Transcribe the stretch of entries below from the line with "Click the 'Past" through the line with "Viewport: 468px width, 546px height.", exactly and with both ends included; leave out all other lines.

■ Supplied material
########
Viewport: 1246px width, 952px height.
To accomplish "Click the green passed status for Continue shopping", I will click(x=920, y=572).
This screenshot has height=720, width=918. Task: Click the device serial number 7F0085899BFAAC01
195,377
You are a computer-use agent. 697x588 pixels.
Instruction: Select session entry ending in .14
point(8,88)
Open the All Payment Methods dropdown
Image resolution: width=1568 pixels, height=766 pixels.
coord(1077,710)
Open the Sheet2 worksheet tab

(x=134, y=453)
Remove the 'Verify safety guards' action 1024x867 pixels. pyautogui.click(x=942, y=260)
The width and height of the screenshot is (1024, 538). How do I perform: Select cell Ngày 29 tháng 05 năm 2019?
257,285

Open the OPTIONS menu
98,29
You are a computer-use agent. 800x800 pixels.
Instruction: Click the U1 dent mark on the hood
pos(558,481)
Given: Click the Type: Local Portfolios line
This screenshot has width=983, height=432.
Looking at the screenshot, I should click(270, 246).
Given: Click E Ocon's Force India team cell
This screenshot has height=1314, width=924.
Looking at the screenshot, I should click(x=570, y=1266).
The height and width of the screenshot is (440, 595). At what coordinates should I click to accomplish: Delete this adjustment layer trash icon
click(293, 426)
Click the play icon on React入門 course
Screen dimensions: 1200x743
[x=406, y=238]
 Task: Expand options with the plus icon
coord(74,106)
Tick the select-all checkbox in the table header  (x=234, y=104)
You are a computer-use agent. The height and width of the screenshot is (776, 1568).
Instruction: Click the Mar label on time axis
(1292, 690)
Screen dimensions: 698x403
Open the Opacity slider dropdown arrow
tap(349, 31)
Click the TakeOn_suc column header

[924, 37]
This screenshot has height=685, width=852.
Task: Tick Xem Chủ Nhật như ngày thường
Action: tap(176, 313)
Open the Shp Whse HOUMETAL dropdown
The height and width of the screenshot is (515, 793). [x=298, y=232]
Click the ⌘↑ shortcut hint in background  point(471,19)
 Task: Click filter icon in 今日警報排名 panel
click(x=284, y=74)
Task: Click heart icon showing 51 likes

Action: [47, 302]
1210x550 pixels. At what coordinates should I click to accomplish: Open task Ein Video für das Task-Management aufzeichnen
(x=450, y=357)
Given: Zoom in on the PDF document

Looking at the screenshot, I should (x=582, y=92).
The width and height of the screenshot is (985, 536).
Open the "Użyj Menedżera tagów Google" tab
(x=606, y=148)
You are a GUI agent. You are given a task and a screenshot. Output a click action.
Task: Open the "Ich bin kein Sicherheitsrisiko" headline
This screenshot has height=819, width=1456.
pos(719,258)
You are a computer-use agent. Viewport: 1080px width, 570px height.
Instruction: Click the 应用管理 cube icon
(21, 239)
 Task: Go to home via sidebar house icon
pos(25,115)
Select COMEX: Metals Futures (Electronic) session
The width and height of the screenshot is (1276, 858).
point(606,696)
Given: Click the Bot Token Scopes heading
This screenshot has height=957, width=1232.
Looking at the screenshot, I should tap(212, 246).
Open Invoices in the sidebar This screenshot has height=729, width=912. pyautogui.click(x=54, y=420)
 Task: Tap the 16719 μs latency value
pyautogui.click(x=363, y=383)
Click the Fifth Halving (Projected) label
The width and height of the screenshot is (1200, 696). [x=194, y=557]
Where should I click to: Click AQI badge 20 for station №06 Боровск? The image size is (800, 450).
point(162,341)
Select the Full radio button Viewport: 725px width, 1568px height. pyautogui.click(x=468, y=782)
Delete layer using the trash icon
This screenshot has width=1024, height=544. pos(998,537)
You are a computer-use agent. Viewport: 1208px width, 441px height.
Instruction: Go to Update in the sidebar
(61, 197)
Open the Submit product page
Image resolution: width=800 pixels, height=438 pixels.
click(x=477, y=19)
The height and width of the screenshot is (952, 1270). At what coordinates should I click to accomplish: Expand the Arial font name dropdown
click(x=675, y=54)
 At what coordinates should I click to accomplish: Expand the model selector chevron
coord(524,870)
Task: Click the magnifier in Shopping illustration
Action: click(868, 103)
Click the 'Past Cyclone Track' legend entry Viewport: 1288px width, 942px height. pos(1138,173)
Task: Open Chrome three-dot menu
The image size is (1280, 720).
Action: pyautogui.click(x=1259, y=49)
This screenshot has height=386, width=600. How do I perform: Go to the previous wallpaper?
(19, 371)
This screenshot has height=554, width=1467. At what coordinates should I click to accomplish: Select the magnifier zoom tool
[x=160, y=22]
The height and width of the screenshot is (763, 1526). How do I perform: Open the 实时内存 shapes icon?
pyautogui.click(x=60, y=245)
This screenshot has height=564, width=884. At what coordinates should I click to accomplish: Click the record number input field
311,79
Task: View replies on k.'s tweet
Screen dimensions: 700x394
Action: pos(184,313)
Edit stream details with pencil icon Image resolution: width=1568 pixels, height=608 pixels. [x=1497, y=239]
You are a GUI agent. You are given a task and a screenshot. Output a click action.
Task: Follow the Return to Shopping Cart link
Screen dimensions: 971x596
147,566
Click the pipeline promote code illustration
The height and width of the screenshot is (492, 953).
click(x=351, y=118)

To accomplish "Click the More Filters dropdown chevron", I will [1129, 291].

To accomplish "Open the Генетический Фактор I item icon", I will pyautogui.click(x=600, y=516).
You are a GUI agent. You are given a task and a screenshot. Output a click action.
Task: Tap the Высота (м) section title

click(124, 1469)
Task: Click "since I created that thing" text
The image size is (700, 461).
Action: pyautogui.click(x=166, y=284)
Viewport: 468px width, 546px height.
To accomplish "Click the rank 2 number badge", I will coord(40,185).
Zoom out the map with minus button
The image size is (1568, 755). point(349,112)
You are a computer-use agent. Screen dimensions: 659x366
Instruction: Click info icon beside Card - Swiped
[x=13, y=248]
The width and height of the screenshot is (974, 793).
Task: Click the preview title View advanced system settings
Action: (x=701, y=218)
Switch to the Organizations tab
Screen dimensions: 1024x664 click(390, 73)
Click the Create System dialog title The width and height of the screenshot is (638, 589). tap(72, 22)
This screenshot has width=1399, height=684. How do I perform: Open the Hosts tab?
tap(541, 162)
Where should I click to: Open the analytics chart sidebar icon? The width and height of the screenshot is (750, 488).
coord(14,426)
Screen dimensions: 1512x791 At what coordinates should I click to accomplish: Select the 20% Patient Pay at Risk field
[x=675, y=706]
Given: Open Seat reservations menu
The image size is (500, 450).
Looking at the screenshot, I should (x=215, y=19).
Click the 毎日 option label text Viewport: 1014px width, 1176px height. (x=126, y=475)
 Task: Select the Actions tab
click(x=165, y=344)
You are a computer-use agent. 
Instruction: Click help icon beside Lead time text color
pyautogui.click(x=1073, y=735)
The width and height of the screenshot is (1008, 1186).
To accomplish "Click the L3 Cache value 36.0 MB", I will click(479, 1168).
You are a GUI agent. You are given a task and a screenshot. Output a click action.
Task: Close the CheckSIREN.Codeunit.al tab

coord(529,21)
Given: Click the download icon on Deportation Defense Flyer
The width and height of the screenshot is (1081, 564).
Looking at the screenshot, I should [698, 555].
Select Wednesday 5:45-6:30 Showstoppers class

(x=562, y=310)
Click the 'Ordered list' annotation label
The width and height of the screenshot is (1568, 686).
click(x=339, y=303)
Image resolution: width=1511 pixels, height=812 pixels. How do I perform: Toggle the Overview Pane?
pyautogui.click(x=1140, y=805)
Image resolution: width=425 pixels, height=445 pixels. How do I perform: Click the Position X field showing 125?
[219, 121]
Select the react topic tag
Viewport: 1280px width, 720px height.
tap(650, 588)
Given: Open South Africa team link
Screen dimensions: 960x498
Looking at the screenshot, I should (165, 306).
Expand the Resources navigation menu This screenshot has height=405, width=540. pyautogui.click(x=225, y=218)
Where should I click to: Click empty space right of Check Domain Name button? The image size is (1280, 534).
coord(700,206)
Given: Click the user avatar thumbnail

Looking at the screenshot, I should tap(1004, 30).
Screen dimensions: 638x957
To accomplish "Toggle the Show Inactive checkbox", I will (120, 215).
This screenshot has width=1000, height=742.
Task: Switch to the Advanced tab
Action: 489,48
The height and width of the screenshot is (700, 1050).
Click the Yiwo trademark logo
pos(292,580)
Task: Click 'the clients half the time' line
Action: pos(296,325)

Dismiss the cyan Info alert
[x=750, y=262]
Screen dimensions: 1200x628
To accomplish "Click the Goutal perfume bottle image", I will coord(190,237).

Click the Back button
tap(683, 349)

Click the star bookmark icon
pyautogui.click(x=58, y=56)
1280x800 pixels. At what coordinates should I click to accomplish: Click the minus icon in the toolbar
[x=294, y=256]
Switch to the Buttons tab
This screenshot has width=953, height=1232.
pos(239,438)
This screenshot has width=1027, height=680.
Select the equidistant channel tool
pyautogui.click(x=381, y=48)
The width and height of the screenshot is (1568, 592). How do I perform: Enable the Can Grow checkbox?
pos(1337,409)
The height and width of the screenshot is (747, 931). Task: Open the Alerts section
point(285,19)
########
■ Response box
Click the 'Past Cyclone Track' legend entry Viewport: 1288px width, 942px height. pos(1138,173)
Task: Open Chrome three-dot menu
The image size is (1280, 720).
Action: pyautogui.click(x=1259, y=49)
This screenshot has height=386, width=600. How do I perform: Go to the previous wallpaper?
(19, 371)
This screenshot has height=554, width=1467. At what coordinates should I click to accomplish: Select the magnifier zoom tool
[x=160, y=22]
The height and width of the screenshot is (763, 1526). How do I perform: Open the 实时内存 shapes icon?
pyautogui.click(x=60, y=245)
This screenshot has height=564, width=884. At what coordinates should I click to accomplish: Click the record number input field
311,79
Task: View replies on k.'s tweet
Screen dimensions: 700x394
Action: pos(184,313)
Edit stream details with pencil icon Image resolution: width=1568 pixels, height=608 pixels. [x=1497, y=239]
You are a GUI agent. You are given a task and a screenshot. Output a click action.
Task: Follow the Return to Shopping Cart link
Screen dimensions: 971x596
147,566
Click the pipeline promote code illustration
The height and width of the screenshot is (492, 953).
click(x=351, y=118)

To accomplish "Click the More Filters dropdown chevron", I will [1129, 291].

To accomplish "Open the Генетический Фактор I item icon", I will pyautogui.click(x=600, y=516).
You are a GUI agent. You are given a task and a screenshot. Output a click action.
Task: Tap the Высота (м) section title

click(124, 1469)
Task: Click "since I created that thing" text
The image size is (700, 461).
Action: pyautogui.click(x=166, y=284)
Viewport: 468px width, 546px height.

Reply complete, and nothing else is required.